WORK REQUIRED: Print the line where "Task: Click the In-Box Content heading" occurs and every line that follows it in the data below, ending with the last line, precisely as written.

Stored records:

==========

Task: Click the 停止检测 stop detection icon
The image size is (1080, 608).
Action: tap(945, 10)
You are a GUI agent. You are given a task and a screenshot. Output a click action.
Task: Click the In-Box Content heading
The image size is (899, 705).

==========

RESPONSE:
Task: Click the In-Box Content heading
The image size is (899, 705).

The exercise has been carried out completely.